### [EXERCISES]
[A] Using the post about marriage officers and same-sex marriage, answer yes or no to whether each statement agrees with it, and quote the deciding words: (i) The writer says personal views do not matter when acting as a marriage officer. (ii) The writer states with certainty whether gay marriages contracted abroad are legally binding in the UK. (iii) The quoted post suggests a marriage certificate would be recognized in 50 different languages.
[B] Carry on the post about marriage officers and same-sex marriage from its final sentence.

### [PROVIDED TEXT]
As to the bit where you say you are prying: I am not trying to be evasive or to dissimulate, however my own thoughts and position on matters are irrelevant when it comes to my acting on behalf of the Church or the State as a marriage officer. I need to comply with the law of both as I am acting on their behalf. People ask me to conduct their weddings because I am authorised to do so, not on the basis of my ideas. So in posting what I did I was not trying to be disingenuous, I promise.
quote:
Originally posted by The Great Gumby:
If I happened to be gay, I think the one reason above all else for wanting my relationship to be called marriage would be for the security of knowing that I wouldn't one day end up arguing in a foreign language with some jobsworth who doesn't understand what civil partnership is, but would recognise a marriage certificate in 50 different languages. Don't you think it matters to know that your relationship has a genuine standing that will be understood wherever you go?
Are gay marriages contracted in other countries legally binding in the UK at present? Genuine question to which I do not know the answer. Are you sure there is this international agreement on how you propose to alter the meaning of marriage?

### [DATA]

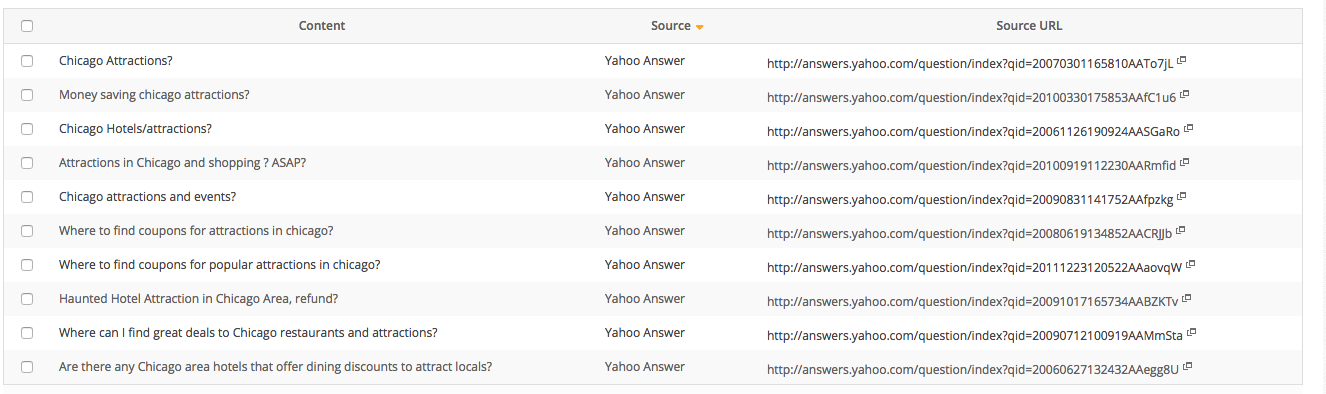The image size is (1326, 394).
Task: Open URL ending 20060627132432AAegg8U
Action: click(973, 368)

### [ANSWERS TO THE EXERCISES]
[A]
(i) Yes: "my own thoughts and position on matters are irrelevant when it comes to my acting on behalf of the Church or the State as a marriage officer"
(ii) No: "Genuine question to which I do not know the answer."
(iii) Yes: "would recognise a marriage certificate in 50 different languages"

[B]
quote:
Originally posted by The Great Gumby:
You mean civil partnerships provide for everyone to have the exact same civil recognition of their relationships? Plainly not true, that's why it has a different name.
Apart from the word marriage, what are the legal aspects which are missing?
quote:
Originally posted by The Great Gumby:
And you are being evasive. You claimed that procreation was the problem. Then you ducked and dissembled when challenged on your own church's view of infertile couples, and you haven't even begun to address civil marriages. And while you're happy to sit there as someone who's entirely unaffected by this legislation and casually say that it doesn't make any real difference and should be unnecessary, there are people who think it's very necessary. And you've yet to offer any explanation of why you're so opposed to something that makes no real difference (in your unaffected view).
In short, you're providing a textbook example of why the arguments against SSM are so unconvincing.
Since marriage is something which belongs to the whole of society - that's why the state is involved - I certainly do not think I am unaffected. I don't think this apparent knock-down argument of yours actually works. I am still waiting to see what legal benefits accrue which are now lacking. It seems to boild down to religious ceremony (Angloid has indicated that is no longer the case) and the use of a word.
quote:
Originally posted by Eliab:
Are you fucking serious, or has someone hacked your account and used it to present some parody of the most specious, faux-Catholic sophistry that they could think of?
You are using an obscure Latin etymology for an archaic English word for marriage as a reason for denying real flesh-and-blood people the same rights as others? Really?
You do know that those people who still say "matrimony" aren't thinking "which of course derives from the Latin for mother and implies procreation" don't you? So, assuming that you are serious and not just taking the piss, how on earth is the etymology even slightly relevant?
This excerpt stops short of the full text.